As of March 16, 2017, millions of gallons of raw sewage and untreated runoff have poured into the United States’ second-largest estuary since a massive sewage treatment plant experienced equipment failures that forced it to stop fully treating Seattle’s waste. The county-run facility has been hobbling along at about half-capacity since a Feb. 9 electrical failure resulted in catastrophic flooding that damaged an underground network of pumps, motors, electric panels and other gear.

The sewage treatment plant — Washington state’s largest — is only partially treating dirty water that goes down Seattle toilets and washes off roofs and roads before discharging it into Puget Sound. It’s likely to face fines for violating federal clean-water laws. “It has been a disaster, and we’re not out of it yet. We still don’t know really what went wrong,” said Jeanne Kohl-Welles, a King County councilwoman whose district includes the 32-acre West Point Treatment Plant, on the shores of Puget Sound next to Seattle’s largest public park. County officials say crews have been working around the clock to repair about $25 million in flood-related damages and bring the plant to full operations by the end of April.

The sewage spill is a potential black eye for a region that prides itself on its environmental consciousness. Years of work have gone into trying to clean up the nation’s second-largest estuary, a vast inlet where water from the Pacific Ocean mixes with water draining from thousands of streams and rivers. One recent effort banned boats from dumping raw or partially treated sewage. In all, about 30 million gallons of raw sewage have poured into Puget Sound — during the initial breakdown and on two other occasions.

Wastewater moving through the plant is getting primary treatment. Dirty water is screened to remove trash and debris, with some solids settling out, before it’s disinfected, de-chlorinated and released through a 300-foot-deep emergency pipe designed to diffuse the waste into rapid currents. Since Feb. 9, there has been no secondary treatment, a process that relies on beneficial organisms to clean the waste and is required by federal clean-water laws.

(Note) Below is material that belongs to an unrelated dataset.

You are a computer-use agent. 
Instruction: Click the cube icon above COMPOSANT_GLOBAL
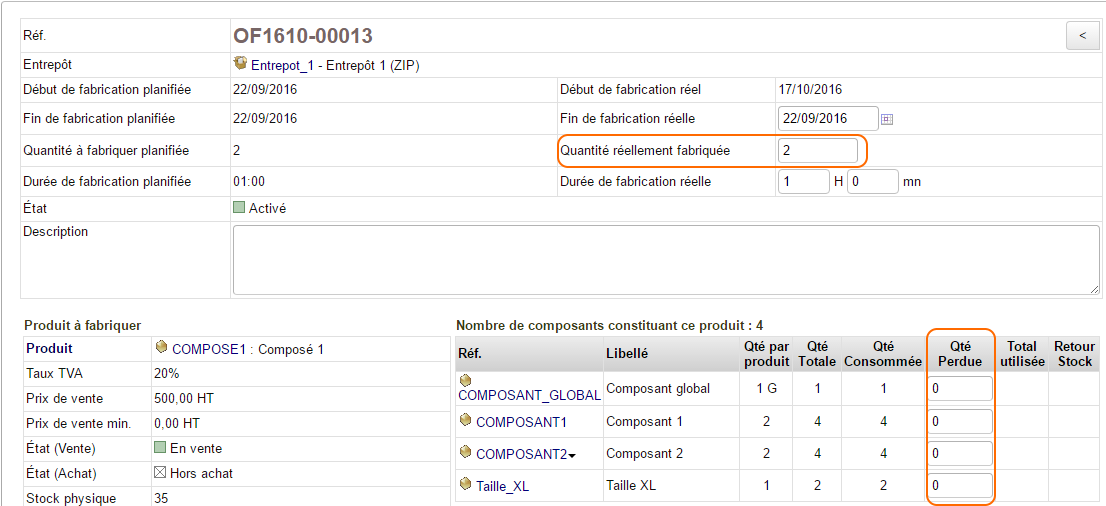pos(465,381)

Events unfolded quickly in the early hours of Feb. 9. Power went out to two sets of pumps that discharge treated wastewater into Puget Sound. Float switches designed to detect high water levels inside the tanks also failed, allowing water to top over and flood surrounding areas. Crews worked fast to divert the flows to bypass the plant and go directly into the sound, but the flooding damage was done. While rain did not cause the electrical failure that set problems in motion, it certainly exacerbated it, said Robert Waddle, plant operations manager. The facility typically handles about 90 million gallons a day, but it was near peak with 440 million gallons because of heavy rain.